MEDICAL AUTHORIZATION AND ACKNOWLEDGEMENT
I/We the undersigned parent(s)/guardian(s) of (child’s name), do hereby authorize Creative Color Art Studios (instructors and staff) to make any and all decisions and to authorize and consent to, any and all emergency medical care deemed necessary, to be rendered to the above named child for his/her care and safety.
The undersigned understands reasonable and diligent efforts will be made to locate or contact the undersigned in an effort to obtain consent to all medical treatment unless delay in such treatment could jeopardize the child.
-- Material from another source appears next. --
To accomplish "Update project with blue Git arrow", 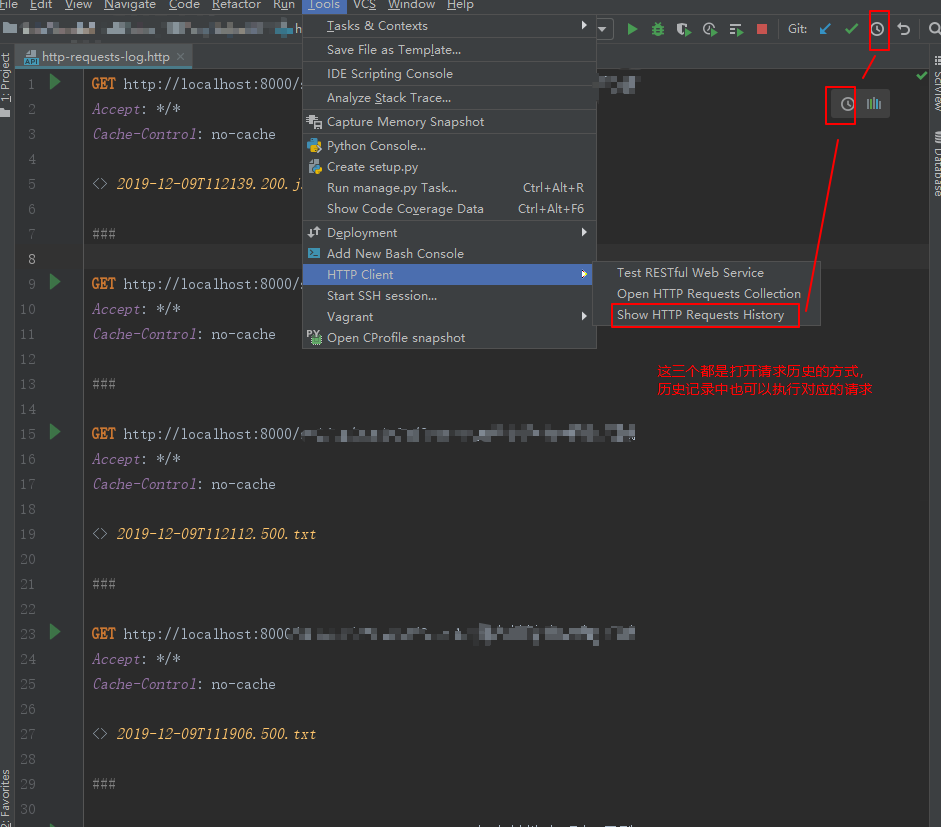I will click(825, 29).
The undersigned takes full responsibility for any financial cost, which may be incurred for medical care of the above named youth and further agrees to indemnify and hold harmless Creative Color Art Studios (instructors and staff) from any/all liability occasioned by such medical treatment and decision-making.
It is understood that Creative Color Art Studios (instructors and staff) will not administer at any time either prescription medications or over the counter drugs. Except in the case of emergency, an Epinephrine autoinjector.
Parents and guardians are required to inform Creative Color Art Studios of any special circumstances which may affect the child’s ability to participate fully and within the guidelines of acceptable behavior, including, but not limited to, any serious behavioral problems or special circumstances regarding psychological, medical, or physical conditions.